The Greatest Movie Scene Of The Year Is For Sure Ralph Fiennes Rocking Out To Iron Maiden's Number Of The Beast In 28 Years Later: The Bone Temple
26 days ago
Leave it to heavy metal to steal the loudest moment in a post-apocalyptic nightmare.
In 28 Years Later: The Bone Temple, the most pulse-pounding sequence doesn’t come from a swarm of undead or a desperate chase through ruined streets. Instead, it erupts when Ralph Fiennes steps into the spotlight and unleashes a gloriously unhinged performance set to The Number of the Beast.
Fiennes plays Dr. Kelson, a seemingly mild-mannered physician hiding in the wreckage of the world. But when survival demands spectacle, subtlety goes out the window. To escape execution, Kelson must convince the cult known as the Jimmys that he is Old Nick himself, Satan incarnate. His audience is led by the chilling Sir Lord Jimmy Crystal, played with snarling menace by Jack O’Connell.
What follows is pure Metal Hammer catnip.
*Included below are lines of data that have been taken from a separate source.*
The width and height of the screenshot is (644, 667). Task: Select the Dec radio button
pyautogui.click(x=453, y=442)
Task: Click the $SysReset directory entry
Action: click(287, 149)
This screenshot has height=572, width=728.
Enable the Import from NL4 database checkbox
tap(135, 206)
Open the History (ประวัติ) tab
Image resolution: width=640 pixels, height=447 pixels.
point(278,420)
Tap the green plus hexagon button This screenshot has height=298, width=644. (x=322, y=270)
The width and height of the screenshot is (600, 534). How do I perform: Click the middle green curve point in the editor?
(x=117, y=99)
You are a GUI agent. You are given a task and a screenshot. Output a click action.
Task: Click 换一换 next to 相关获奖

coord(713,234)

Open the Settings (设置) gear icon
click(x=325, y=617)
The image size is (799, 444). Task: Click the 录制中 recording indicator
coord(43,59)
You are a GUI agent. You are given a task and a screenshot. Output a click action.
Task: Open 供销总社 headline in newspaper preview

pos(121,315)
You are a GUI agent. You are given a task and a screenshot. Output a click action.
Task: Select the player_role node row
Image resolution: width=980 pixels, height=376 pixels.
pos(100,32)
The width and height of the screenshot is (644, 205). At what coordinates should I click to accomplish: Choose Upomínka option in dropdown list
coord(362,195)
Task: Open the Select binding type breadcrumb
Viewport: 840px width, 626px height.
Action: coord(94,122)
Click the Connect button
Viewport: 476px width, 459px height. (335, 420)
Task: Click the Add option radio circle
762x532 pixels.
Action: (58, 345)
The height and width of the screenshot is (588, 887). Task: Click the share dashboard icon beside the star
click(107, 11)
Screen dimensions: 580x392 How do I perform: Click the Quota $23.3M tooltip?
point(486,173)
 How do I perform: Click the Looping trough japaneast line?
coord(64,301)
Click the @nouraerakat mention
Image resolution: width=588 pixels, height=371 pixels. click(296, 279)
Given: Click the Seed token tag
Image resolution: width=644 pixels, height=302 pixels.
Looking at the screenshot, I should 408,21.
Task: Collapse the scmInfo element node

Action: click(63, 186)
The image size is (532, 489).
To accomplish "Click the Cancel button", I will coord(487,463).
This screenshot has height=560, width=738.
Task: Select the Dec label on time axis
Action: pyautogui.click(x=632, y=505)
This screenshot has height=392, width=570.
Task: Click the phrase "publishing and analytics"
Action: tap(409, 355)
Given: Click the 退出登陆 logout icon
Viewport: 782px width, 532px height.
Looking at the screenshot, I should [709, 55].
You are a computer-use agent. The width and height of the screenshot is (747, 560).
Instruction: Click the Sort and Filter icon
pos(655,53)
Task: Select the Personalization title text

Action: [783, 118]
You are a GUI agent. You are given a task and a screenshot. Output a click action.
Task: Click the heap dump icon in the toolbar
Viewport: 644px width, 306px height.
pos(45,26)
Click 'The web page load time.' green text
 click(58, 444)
Against the backdrop of a grotesque temple built from human bones, Kelson cranks the volume and lets Iron Maiden do the heavy lifting. Leather comes out. Fire erupts. The doctor transforms into a hellish frontman, lip-syncing like his life depends on it, because it absolutely does. It’s theater, ritual, and metal gig rolled into one delirious act of defiance.
As if the Maiden anthem weren’t enough, Kelson spikes the moment further by slipping hallucinogenic powder from his medicine cabinet to the cultists, turning the scene into a chemically enhanced inferno. The Jimmys sway, the flames roar, and the line between satanic ritual and underground metal show completely dissolves.
It’s a reminder of heavy metal’s eternal power. When the world ends, when belief systems collapse, when survival hangs by a thread, nothing sells rebellion, fear, and blasphemy quite like a classic Maiden track played at deafening volume.
No zombies required. Just riffs, fire, bones, and a man willing to become the Devil for one perfect song.